Click here to read the story in its entirety on The New Yorker webpage.

Click for a larger image.

Last night I read this short story on the way home from work. I have indicated elsewhere that I am not a February person. With all the false starts to Spring, I start to get cranky! Surprisingly, that worked for this story — at least somewhat.

First, I liked the way the story opened. The narrator is nervously trying to figure out how to ask for a raise. We know it’s not a great job because he wants a raise from $8 to $10 (or to $10 from $8, or up to $10, etc.).

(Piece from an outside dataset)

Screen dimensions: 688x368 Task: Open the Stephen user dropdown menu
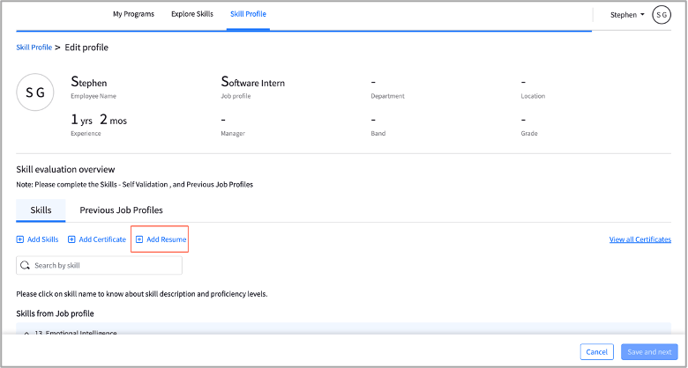click(627, 15)
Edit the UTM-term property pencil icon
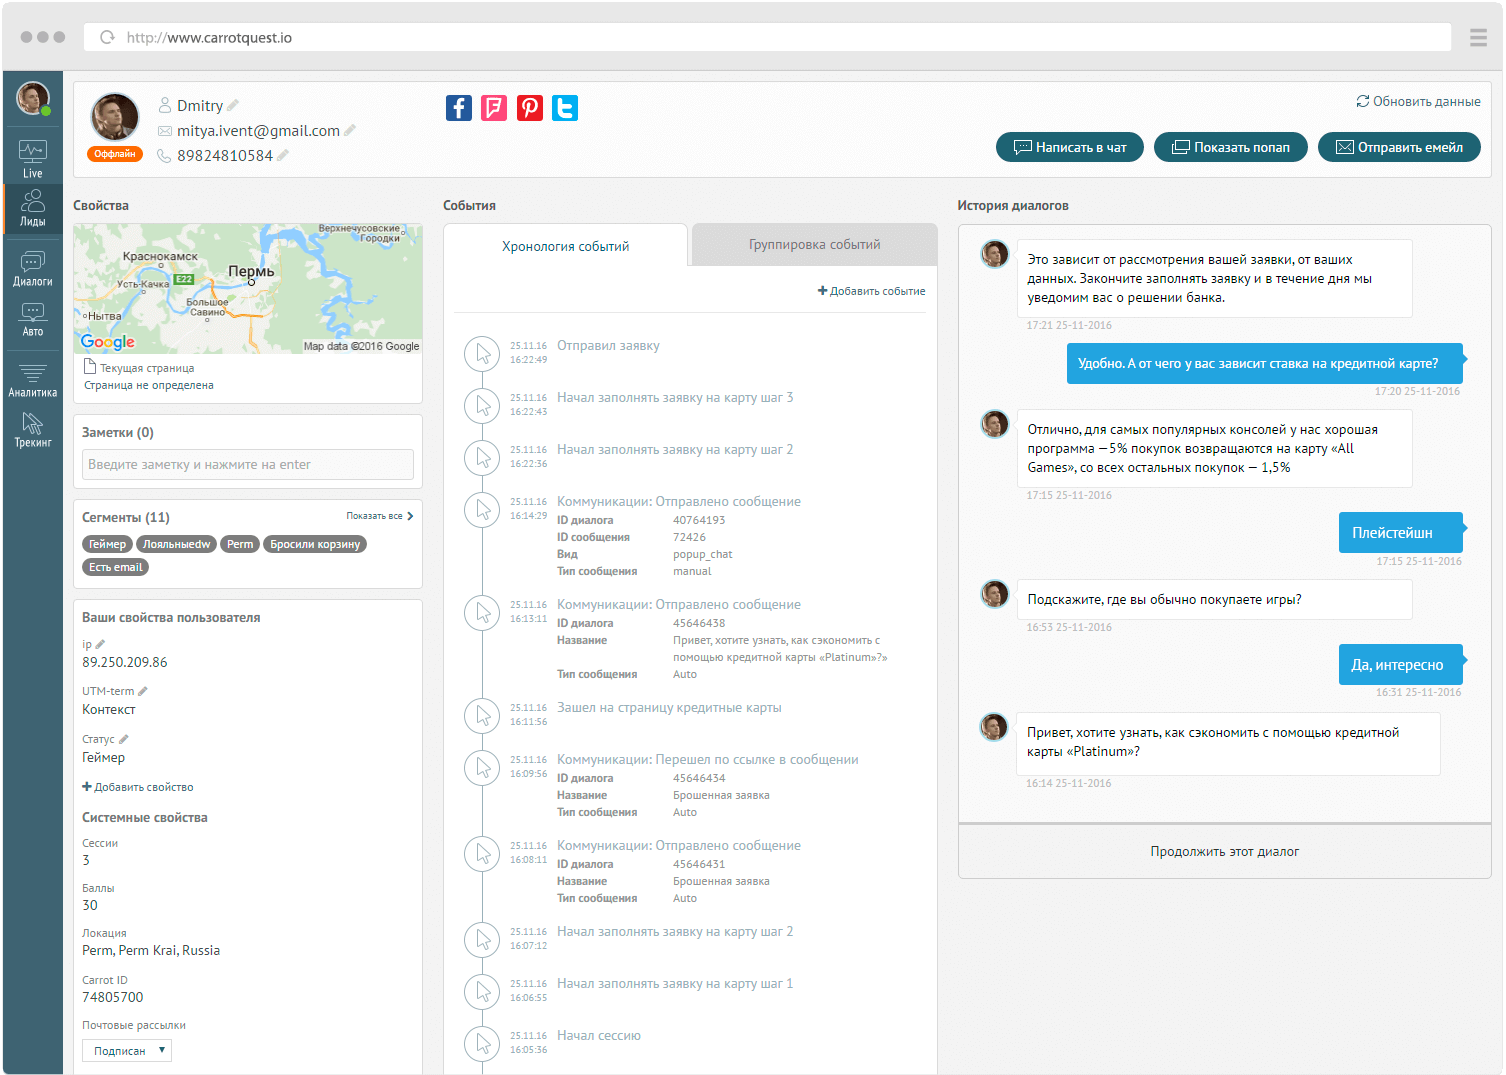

It’s nothing new, but I felt the writing didn’t get in the way, and, as I said above, February may have affected me: either I sympathized with the poor guy, or I liked watching him squirm.

Turns out the narrator is on a dead-end job at a cheap restaurant, the kind where you might get a grilled cheese sandwich that is burned on the outside but where the cheese is not melted. He’s 25 and resents the high school valedictorian who said something along these lines: “some of us will go to college, some of us to the military, and some of us will immediately join the work force.”

The story takes on a new dimension about halfway through when an anorexic girl joins the workforce at the restaurant as a new waiter. I’m not sure I followed all that comes after, and, sadly, I didn’t really care to put forth the work necessary to follow the story. And I don’t think it was February because the story had already been at least somewhat enjoyable. That’s not to say it was a complete failure. I’m just going to tack this one up as a below par week but not an out-and-out stinker.